I have no idea what ambitions, lack of ambitions, background, lack of
background, acceptance of science, rejection of science, abilities, lack of
abilities, or anything else my students come to the classroom with. I do
know that most of them are poor, and I guess that some of them see a college
education as a way out of their poverty. For those for whom that is the
case, their only hope of it working is for me and the other faculty to do as
much as possible to offer them the chance to learn as much as they can. If
a young woman shows up in class, and her father works as a farmhand, her
brother is a clerk at a 7-11, her sister is on the streets, and the last she
knew of her other brother is that he was arrested in Kansas City for selling
dope, I suppose one could predict that she won't get far in life. On the
other hand, as her teacher, I might assume that if she can learn a little
biology (and a little of whatever else she studies), maybe she will get a
little further along than the others did. Since I don't know how much or
how little she needs to know, I try to offer a course that compares
favorably with the same course at other universities, and hope that I don't,
through my lack of vision for her, stifle her chances.

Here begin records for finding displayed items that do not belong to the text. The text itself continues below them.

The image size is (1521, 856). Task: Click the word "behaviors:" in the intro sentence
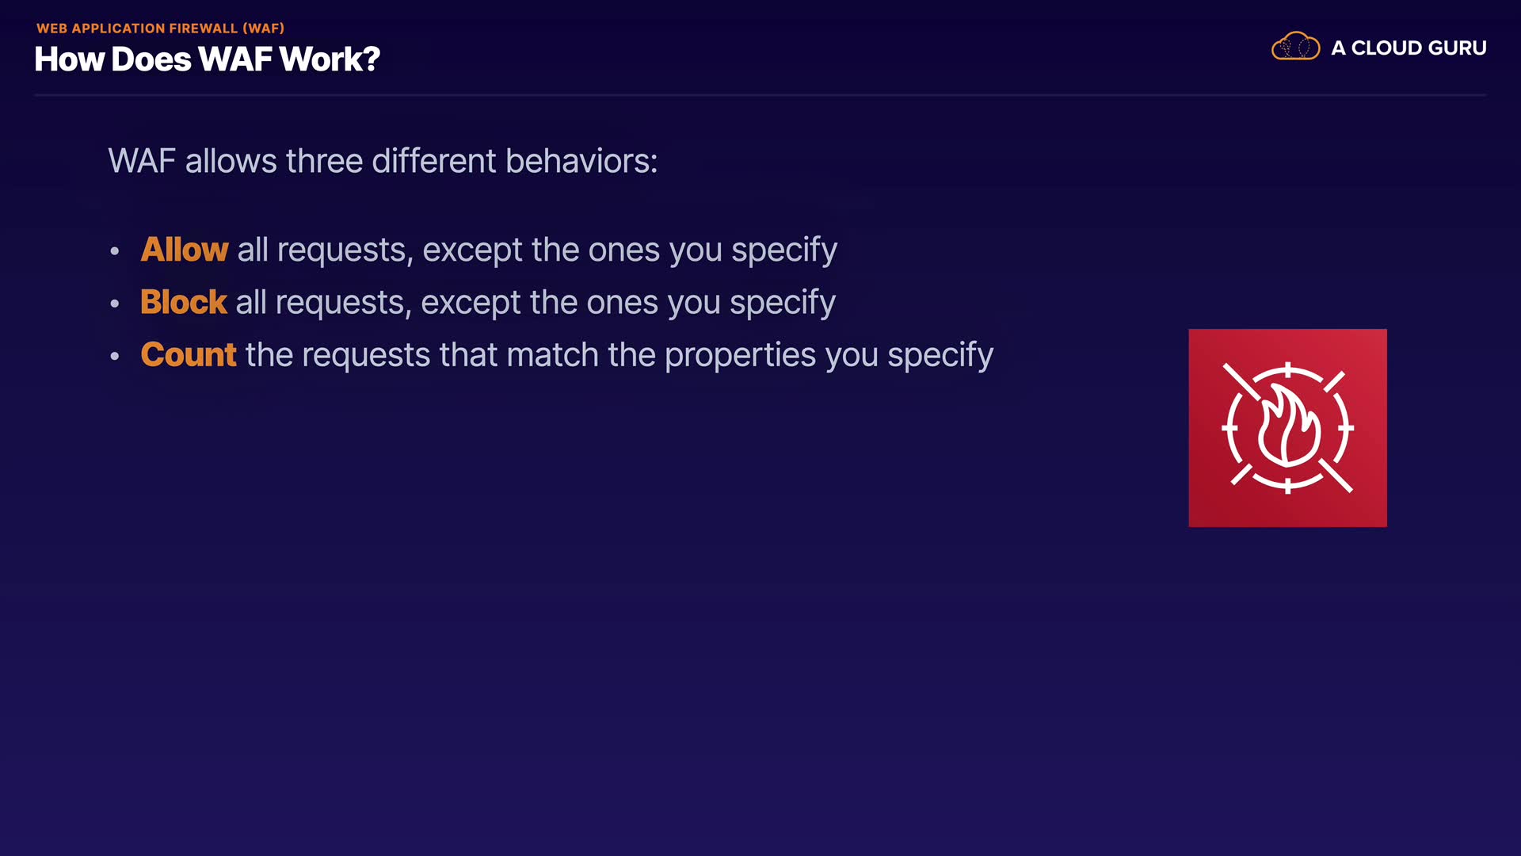tap(581, 161)
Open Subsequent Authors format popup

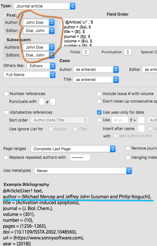click(x=39, y=47)
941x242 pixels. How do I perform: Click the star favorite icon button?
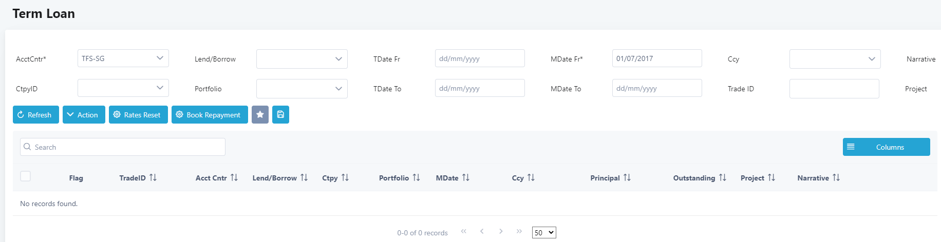pos(260,115)
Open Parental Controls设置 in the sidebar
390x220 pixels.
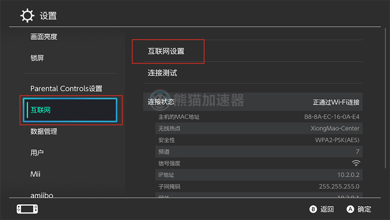[x=66, y=88]
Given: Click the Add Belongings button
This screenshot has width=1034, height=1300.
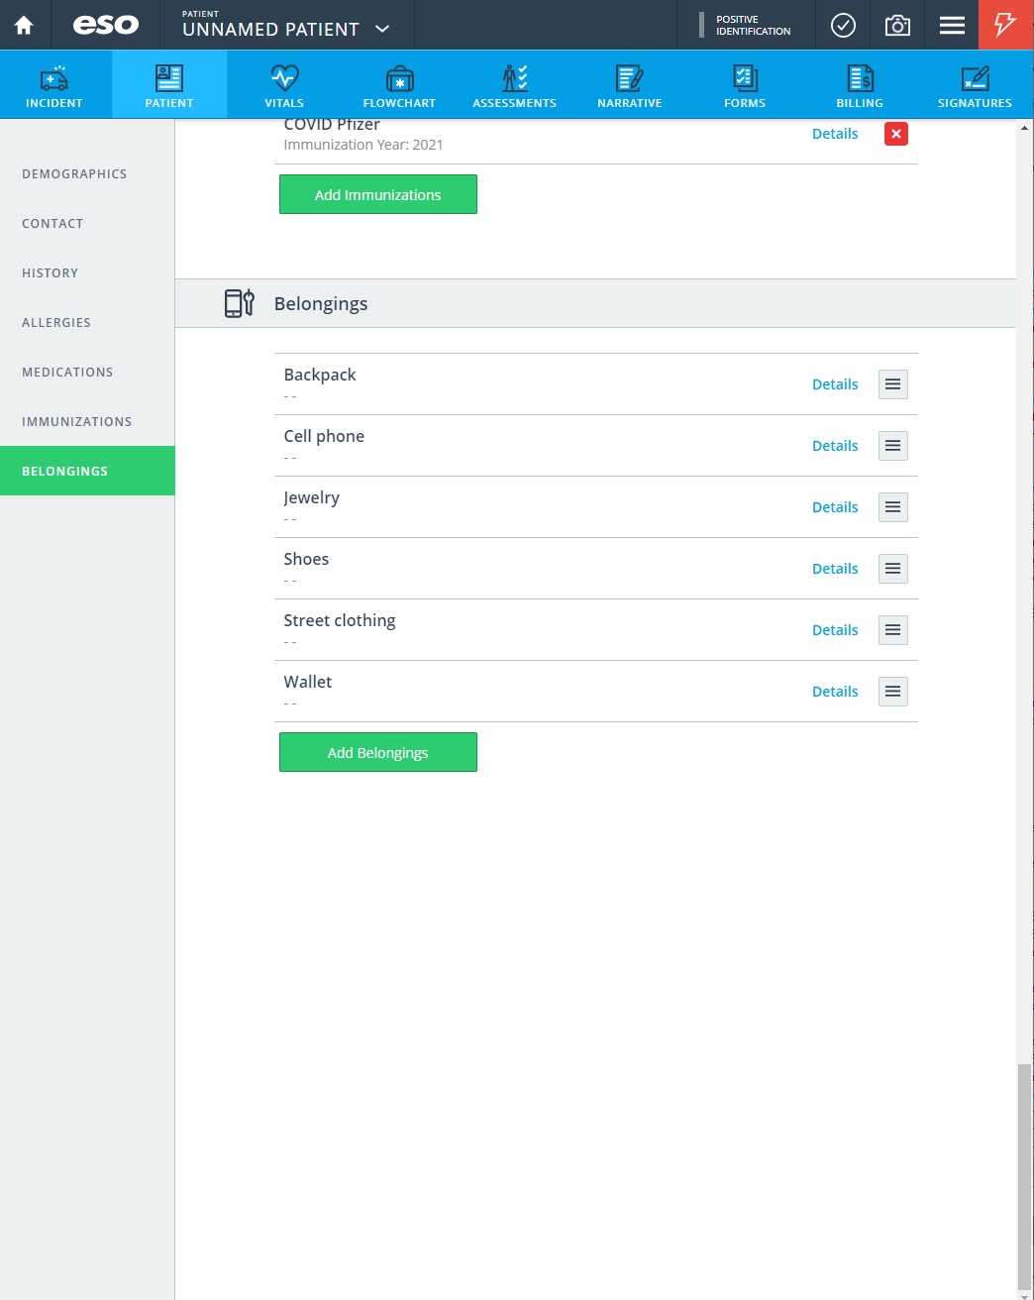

E.O. Wilson, Harvard professor and one of the best known biologists today
grew up in small-town Alabama, the son of a store clerk. Stephen J. Gould's
father was an immigrant who raised his family on what he earned as a garment
worker in Brooklyn. When I was at the University of Texas at Brownsville I
taught many students whose parents, siblings, and sometimes themselves were
migrant farm workers. Some of those students today hold Ph.D.'s, M.D.'s,
and other advanced degrees, and two are university professors. A couple of
them even have careers working with fish. I've known more successful
biologists who came off the farm than from any other setting.

Oh, did I mention that I have six siblings, my parents didn't finish junior
high school, and I lived the first years I remember in one of the roughest
"oil patch" towns in West Texas? But I had a teacher with aquaria in the
classroom, and who let us read anything that was in the school library, even
though the "head teacher" said that certain books were for certain grades
only.

Whoa ......... ! This horse is too high, let me climb down.